◆ Exercices:
A – Résumez en deux phrases le texte sur les entretiens préliminaires.
B – D'après le texte sur les entretiens préliminaires, les affirmations suivantes sont-elles exactes ? (i) Le langage est uniquement une défense contre la jouissance. (ii) L'expression « entretien préliminaire » marque une distinction avec l'examen médical. (iii) Le symptôme analytique disparaît à la fin des entretiens préliminaires. Répondez par oui ou non, en citant à chaque fois les mots décisifs du texte.
C – Selon le texte sur les entretiens préliminaires, que laisse entendre le terme « préliminaire » ?

───── Texte à lire ─────

Car les entretiens préliminaires sont un aperçu sur le réel dont le sujet se défend. À travers ce qui est dit, les fictions, les histoires, les constructions qu’apportent d’emblée la personne, se manifeste la défense qui couvre la pulsion sous-jacente. Le langage est ainsi la défense par excellence par rapport à cette jouissance en excès qui parasite et entrave la vie de la personne venue consulter. Le langage est donc à la fois cause de la jouissance et défense contre celle-ci. Or, le « mode de parler » trahit le mode inaugural dont le sujet a consenti au langage et à la vie. Son humeur, ses embarras, ses doutes, son impuissance, ses désirs et bien d’autres manifestations de son existence transparaissent dans ses dires. Leur lecture permet dès les entretiens préliminaires un repérage structural ou, tout au moins, le repérage des coordonnées d’un déclenchement, de la présence d’une certitude, d’un vide ou d’un manque fondamental et d’établir l’orientation des registres (réel, symbolique et imaginaire), afin de connaître le cas et d’intervenir dans les suites à bon escient.
Mais, au-delà de ces premières rencontres que Freud considérait comme « un traitement d’essai7 », l’expression « entretien préliminaire » souligne sa distinction d’avec la consultation ou l’examen médical. Le terme préliminaire laisse entendre qu’un franchissement est attendu. Il concerne l’engagement dans le transfert. Cet engagement ne s’évalue pas à partir de la distinction entre le transfert fondé sur le sujet supposé savoir et celui basé sur la certitude de savoir adressée au sujet supposé s’intéresser, mais il se situe dans « la prise du symptôme dans le transfert8 ». Le symptôme devient symptôme analytique, incluant l’analyste comme étant celui qui sait le lire autrement. Si le symptôme analytique perdure tout au long de l’analyse, son ébauche dans les entretiens préliminaires signe la rencontre entre l’énigme du symptôme devenue, chez le sujet, désir de savoir et le désir de l’analyste, sur lesquels est fondée l’expérience analytique.
Caroline Doucet
[1] Lacan J., « Excursus », Lacan in Italia. 1953-1978. Milan, La Salamandra, 1978, p. 95-96.
[2] Freud S., « Le début du traitement », La Technique psychanalytique, Paris, PUF, 1985, p. 81.
[3] Lacan J., « Intervention sur l’exposé de C. Conté : “Sur le mode de présence des pulsions partielles dans la cure” », Lettres de l’École freudienne de Paris, n°11, 1973, p. 22.
[4] Lacan J., Le Séminaire, livre XX, Encore, texte établi par J.-A. Miller, Paris, Seuil, 1975, p. 127.
[5] Lacan J., Le Séminaire, livre II, Le Moi dans la théorie de Freud et dans la technique de la psychanalyse, texte établi par J.-A. Miller, Paris, Seuil, 1978, p. 353.
[6] Lacan J., « Le Phénomène lacanien », texte établi par J.-A. Miller, Nice, Section clinique de Nice, 2011, p. 18.
[7] Freud S., « Le début du traitement », op. cit., p. 81.
[8] Wachsberger H., « Fonction des entretiens préliminaires », Ornicar ?, n°33, été 1985, p. 16.

───── Listing ─────

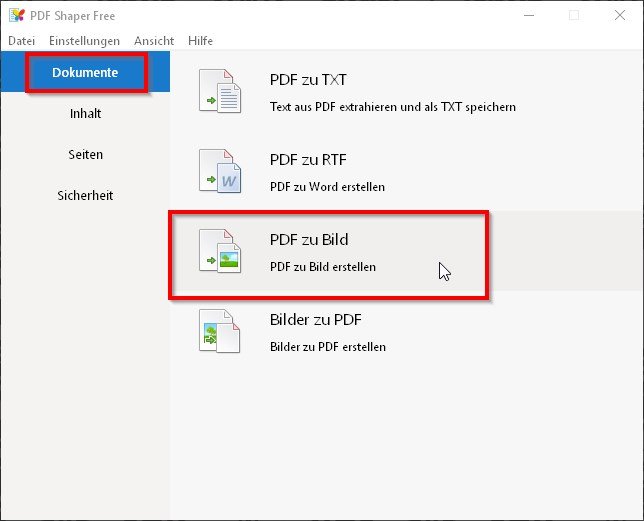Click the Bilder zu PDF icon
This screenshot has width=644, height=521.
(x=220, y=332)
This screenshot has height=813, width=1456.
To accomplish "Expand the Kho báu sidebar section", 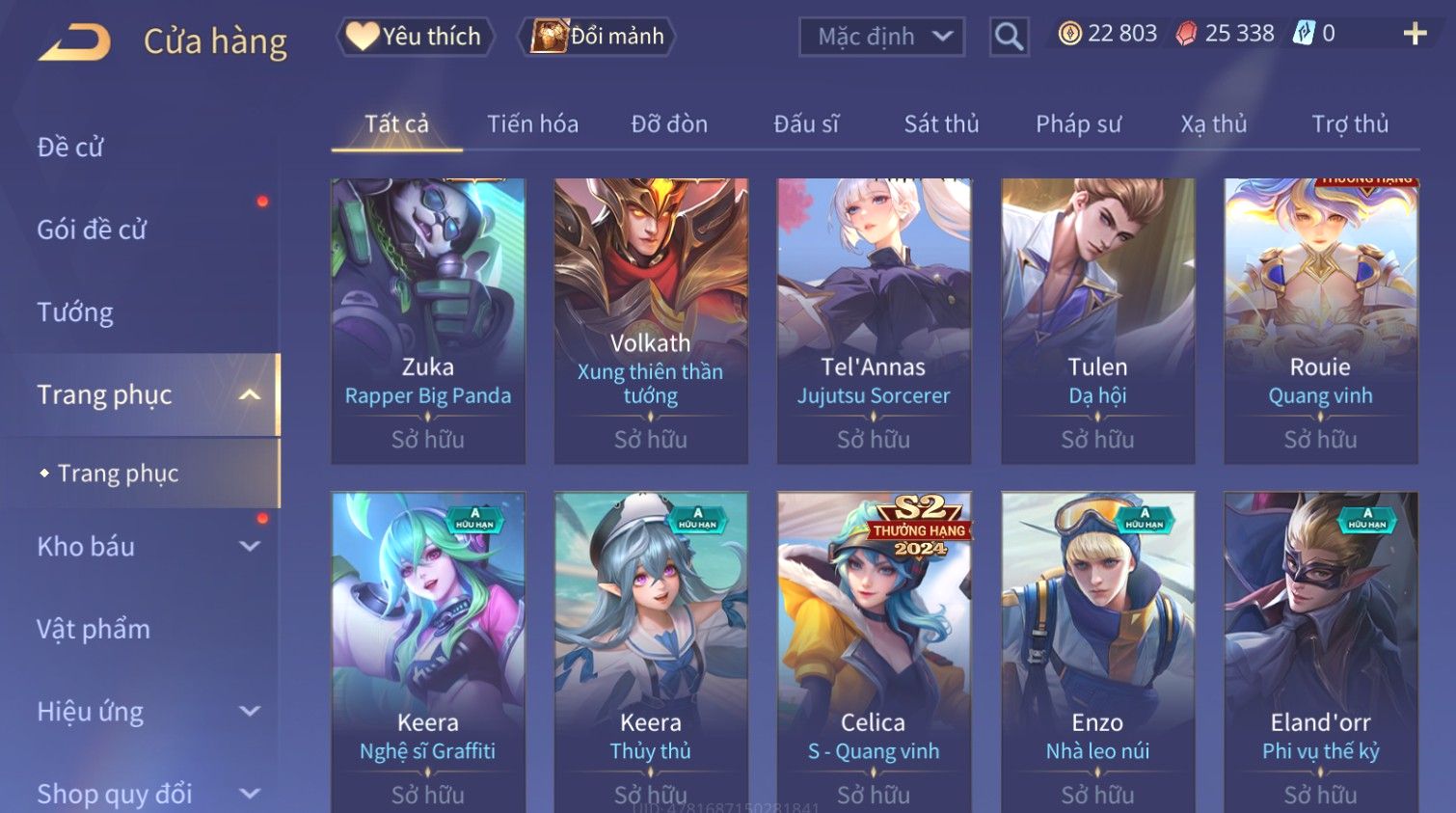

─────

◆ Réponses dans l'ordre:
A – Dans les entretiens préliminaires, le langage du sujet est à la fois cause de la jouissance et défense contre elle, et la lecture de ses dires permet un repérage structural pour connaître le cas. Distincts de la consultation ou de l'examen médical, ces entretiens attendent un franchissement, l'engagement dans le transfert, qui se situe dans la prise du symptôme dans le transfert.

B –
(i) Non : « Le langage est donc à la fois cause de la jouissance et défense contre celle-ci. »
(ii) Oui : « l’expression « entretien préliminaire » souligne sa distinction d’avec la consultation ou l’examen médical »
(iii) Non : « le symptôme analytique perdure tout au long de l’analyse »

C – Qu’un franchissement est attendu.